It need hardly be said that good ideas sell themselves, that bad ideas only catch fire where (and when) ignorance is in ascendancy, and that only truly terrible and utterly ugly ideas require propaganda or violence to acquire or maintain a hold upon this long-suffering human world.
It is and remains a fact worth acknowledging that, for all the diverse utility and value of the narratives we acquire and (as often) submit to, none of these stories or interpretations are in any sense final, complete or even owned beyond the most trivial of legal or commercial notions of possession.
The part of the story we rarely comprehend is that this whole experiment and random fluctuation in the void that this chaotic planetary civilisation represents is quite profoundly lacking in authorship.

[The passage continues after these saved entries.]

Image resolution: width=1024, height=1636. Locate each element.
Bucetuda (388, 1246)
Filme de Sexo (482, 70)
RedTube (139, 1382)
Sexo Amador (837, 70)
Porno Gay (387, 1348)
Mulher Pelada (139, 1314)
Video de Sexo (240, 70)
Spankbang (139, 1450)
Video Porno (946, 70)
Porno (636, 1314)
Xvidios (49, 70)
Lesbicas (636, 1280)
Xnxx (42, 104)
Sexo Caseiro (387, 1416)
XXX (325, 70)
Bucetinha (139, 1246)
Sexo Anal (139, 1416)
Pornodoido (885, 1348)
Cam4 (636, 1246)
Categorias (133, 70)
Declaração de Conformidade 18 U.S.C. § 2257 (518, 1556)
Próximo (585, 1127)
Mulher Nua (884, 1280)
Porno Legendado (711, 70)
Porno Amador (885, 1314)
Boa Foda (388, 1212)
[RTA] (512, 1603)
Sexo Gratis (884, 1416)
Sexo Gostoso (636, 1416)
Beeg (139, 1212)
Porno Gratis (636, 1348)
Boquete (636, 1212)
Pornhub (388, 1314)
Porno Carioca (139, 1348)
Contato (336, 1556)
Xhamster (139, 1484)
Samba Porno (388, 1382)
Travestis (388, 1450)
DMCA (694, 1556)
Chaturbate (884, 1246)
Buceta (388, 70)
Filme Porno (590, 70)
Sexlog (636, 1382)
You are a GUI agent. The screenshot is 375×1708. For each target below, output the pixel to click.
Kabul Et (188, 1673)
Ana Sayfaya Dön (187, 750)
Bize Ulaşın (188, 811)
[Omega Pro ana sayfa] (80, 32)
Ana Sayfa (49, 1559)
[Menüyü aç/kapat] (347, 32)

No one designed this and all attributed meaning is entirely arbitrary, contrived, contextual and hollow without substance.
This is precisely why so many reflexively align themselves to the first narrative that walks into their lives and then, subsequently, spend the rest of their life latching onto the variously diverse stories and integrated systems of belief they encounter. We want to believe so much that we quite happily trade our effective freedom and manifest self-determination of intelligence and rational analysis for the warm and fuzzy feelings of hopes, dreams and the unjustifiable, unverifiable semantic spectres of any contemporary mythology that ticks our immediate existential boxes and desires.
What does a world without an author, without ultimate meaning or guidance look like? It looks like this world: confused, beautiful, unfair, brave, lonely and reflective.
What does a story that writes itself look like? This world.